- What you should do
Line by line, repeat the material below without any deviation.

- Supplied records
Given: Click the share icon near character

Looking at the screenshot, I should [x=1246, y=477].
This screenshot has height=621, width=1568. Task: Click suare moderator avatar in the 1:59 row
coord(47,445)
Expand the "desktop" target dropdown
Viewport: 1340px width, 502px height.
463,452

- Completed task
Given: Click the share icon near character

Looking at the screenshot, I should [x=1246, y=477].
This screenshot has height=621, width=1568. Task: Click suare moderator avatar in the 1:59 row
coord(47,445)
Expand the "desktop" target dropdown
Viewport: 1340px width, 502px height.
463,452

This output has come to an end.